DATASET ROWS:

<<<<

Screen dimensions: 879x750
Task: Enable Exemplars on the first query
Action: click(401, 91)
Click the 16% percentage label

>>>>
<<<<

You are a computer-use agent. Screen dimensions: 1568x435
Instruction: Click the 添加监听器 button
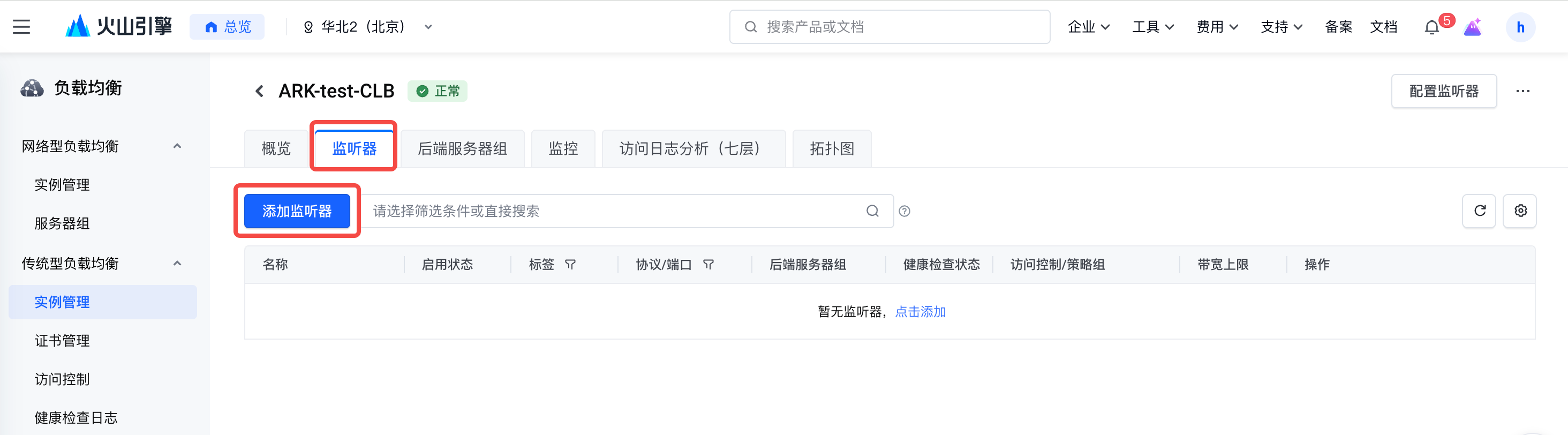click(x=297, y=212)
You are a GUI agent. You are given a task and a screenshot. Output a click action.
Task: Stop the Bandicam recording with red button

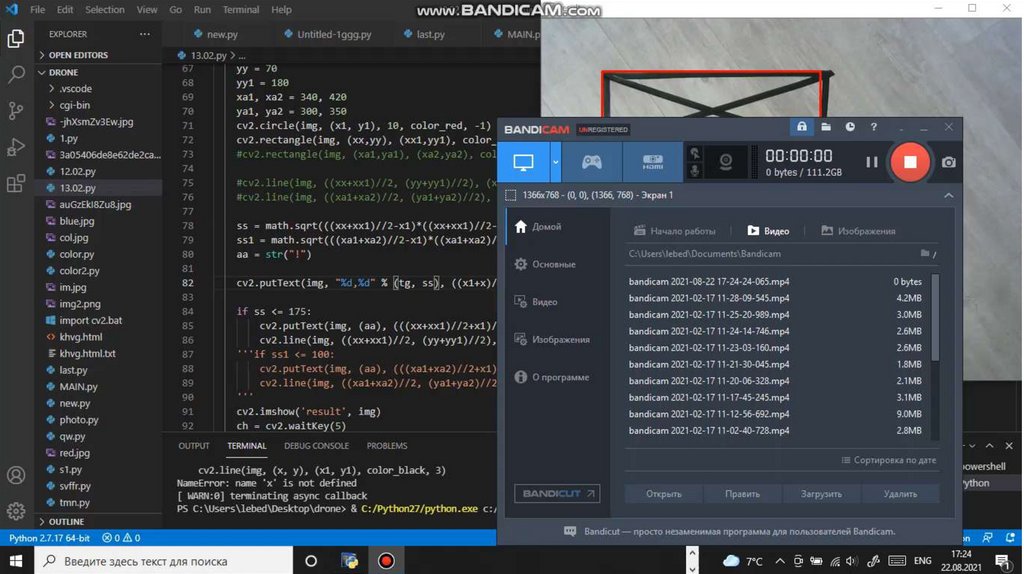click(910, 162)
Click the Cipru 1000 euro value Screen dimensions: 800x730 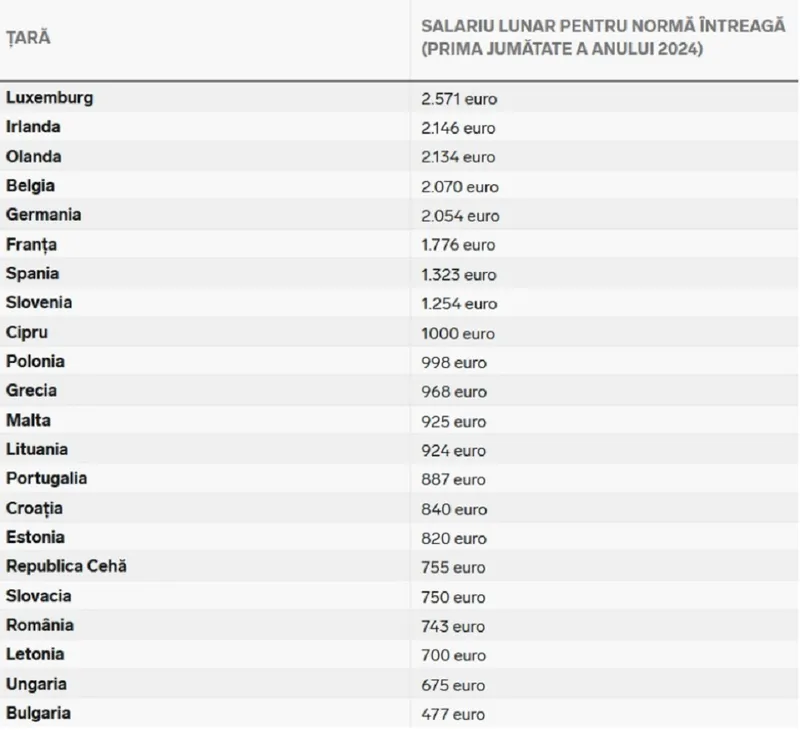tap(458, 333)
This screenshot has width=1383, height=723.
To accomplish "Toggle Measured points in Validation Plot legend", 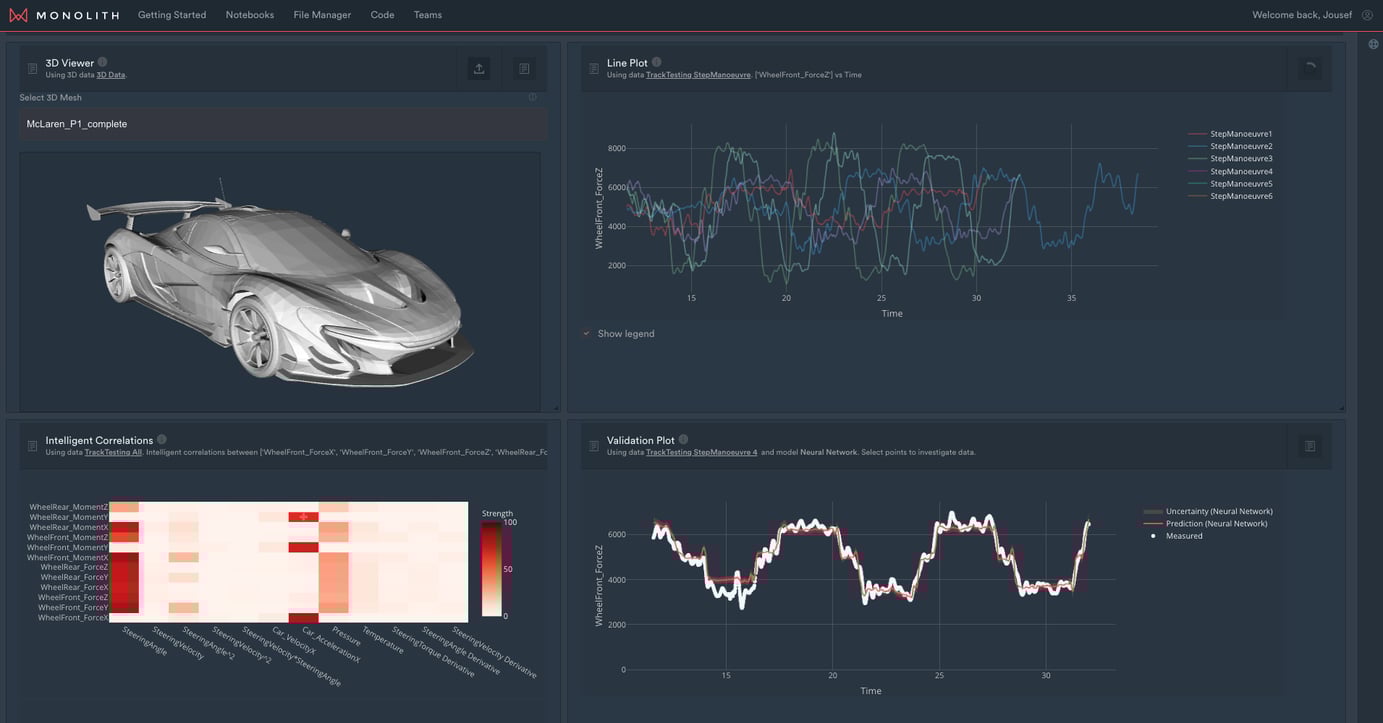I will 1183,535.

>>>>

TASK OBJECTIVE:
Locate every line in the material above that contains the word "button", treating uppercase and lowercase as different, and copy each of those lines.

WRITTEN ANSWER:
Instruction: Click the 添加监听器 button
Task: Stop the Bandicam recording with red button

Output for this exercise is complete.